In the aforementioned literature, numerous scholars conducted extensive research in the field of predicting the RUL of cutting tools. However, there has been limited research focusing on simultaneously predicting both the health status of cutting tools and their RUL. When devising a maintenance plan for a tool, relying solely on its RUL is insufficient. Further prediction of the wear stages of the tool can provide a better understanding the wear trend and rate of the tool during its RUL, which contributes to developing more refined maintenance plans to enhance machining quality and reduce scrap rates. Therefore, conducting comprehensive research on the simultaneous prediction of the RUL and health status of cutting tools is significant for the predictive maintenance of cutting tools in manufacturing processes. In addition, traditional neural networks are prone to interference from noise in sensor data, resulting in lower prediction accuracy. In order to address the aforementioned issues, a multi-task joint learning model based on a transformer encoder and customized gate control (TECGC) is proposed for tool RUL prediction and wear stage prediction. The customized gate control (CGC) structure of the TECGC model can extract shared low-level features and task-specific features from tool cutting feature data, achieving complementary feature information between two tasks. This process can enable the model to more accurately capture key feature information during tool cutting, improving its generalization ability and prediction accuracy. In addition, this paper develops a multi-task dynamic adaptive loss function, which enables the model to automatically balance the RUL prediction task of the tool and the wear stage prediction task of the tool during the training process. This approach can reduce manual intervention and improve the training efficiency and stability of the model.

ENTRIES PROVIDED ::
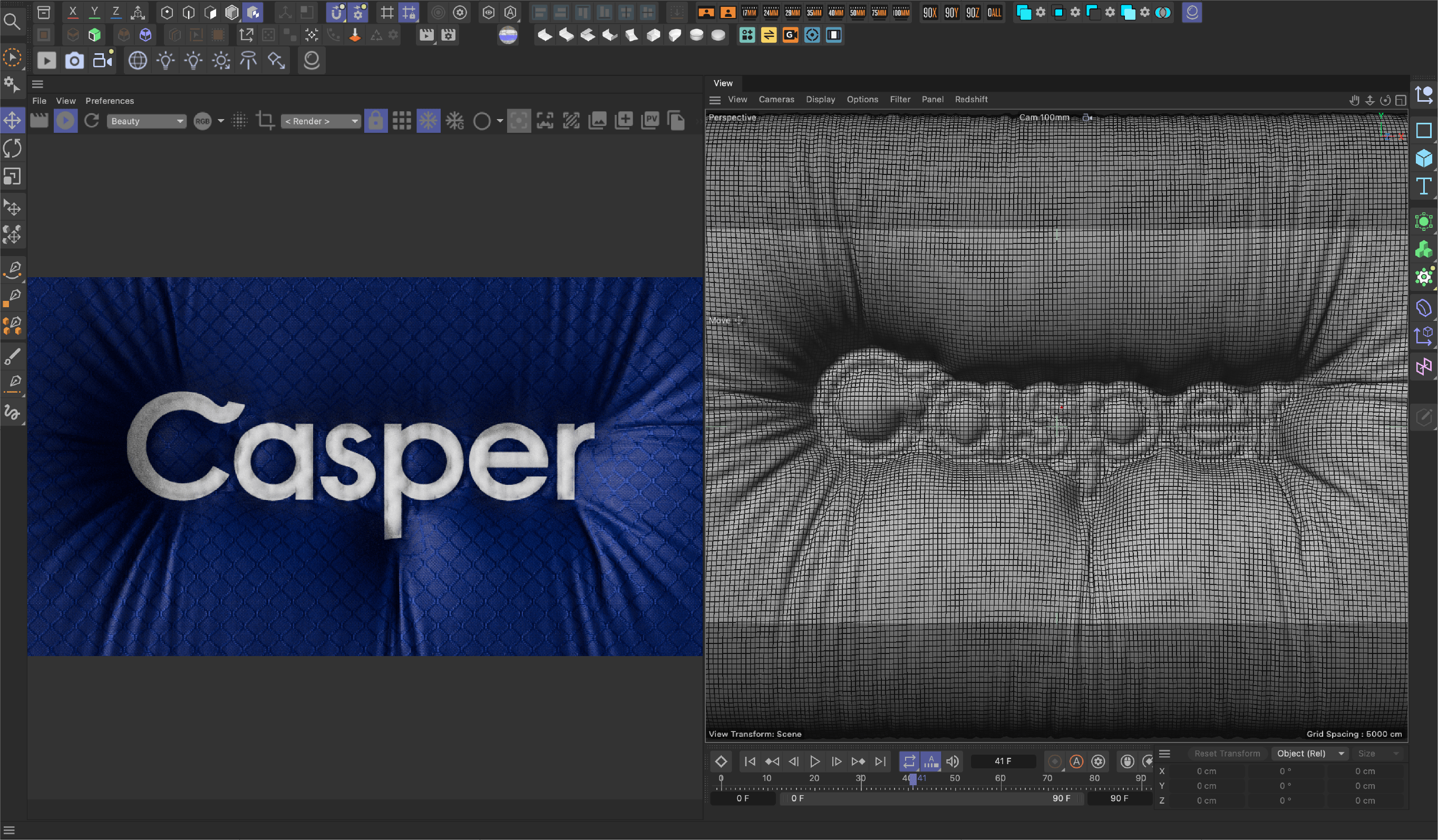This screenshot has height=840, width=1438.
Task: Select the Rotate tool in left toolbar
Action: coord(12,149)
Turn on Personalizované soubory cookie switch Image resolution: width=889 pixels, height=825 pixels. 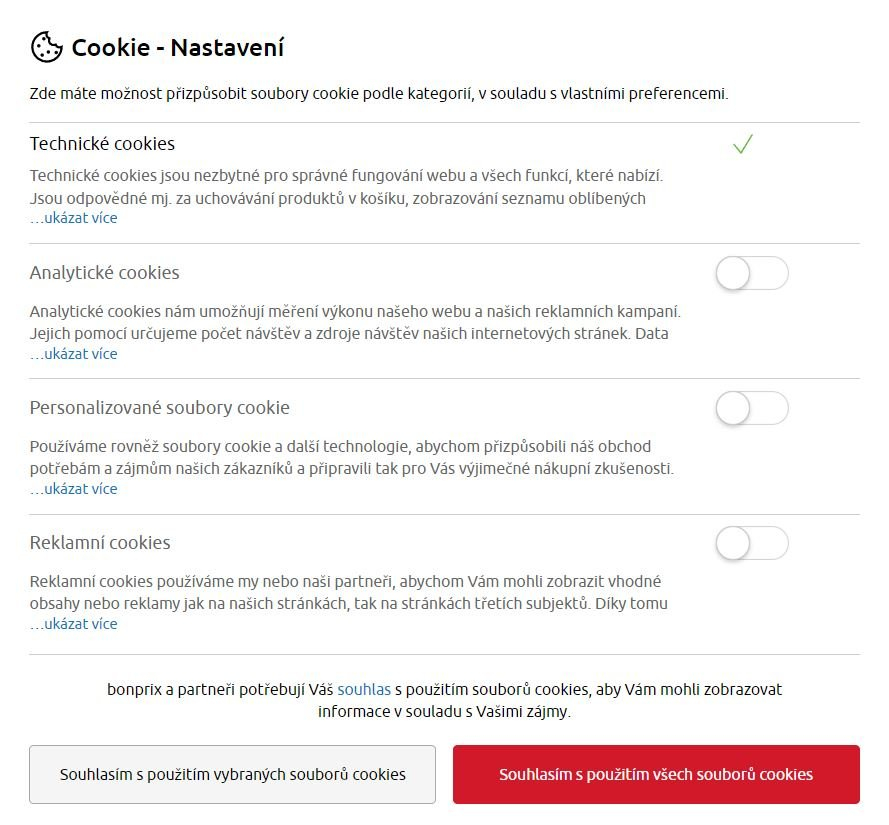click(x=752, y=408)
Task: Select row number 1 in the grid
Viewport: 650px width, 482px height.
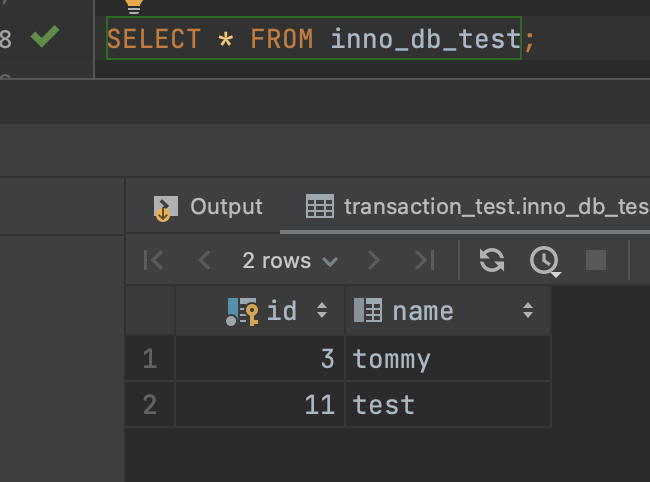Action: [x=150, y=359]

TASK TO CARRY OUT :: Can you continue the passage about predicting cutting tool wear and remaining useful life, starting right after its last sentence?

EXPECTED ANSWER ::
The remainder of this paper is organized as follows. Section 2 develops a multi-task joint learning TECGC model and a multi-task dynamic adaptive loss function. At the same time, the feature extraction and selection of the tool sensor monitoring data, as well as the hyperparameter information of the model, are presented. Section 3 introduces relevant information about the PHM2010 dataset. In Section 4, based on the PHM2010 dataset, the prediction performance of the TECGC model is discussed. Finally, the conclusions of the study are presented in Section 5.

2. The Proposed Method

In this section, the feature extraction and selection of sensor data during tool cutting process are introduced. The architecture and hyperparameter information of the multi-task joint learning model based on a transformer encoder and customized gate control (TECGC) model are presented. Additionally, the dynamic adaptive loss function is developed.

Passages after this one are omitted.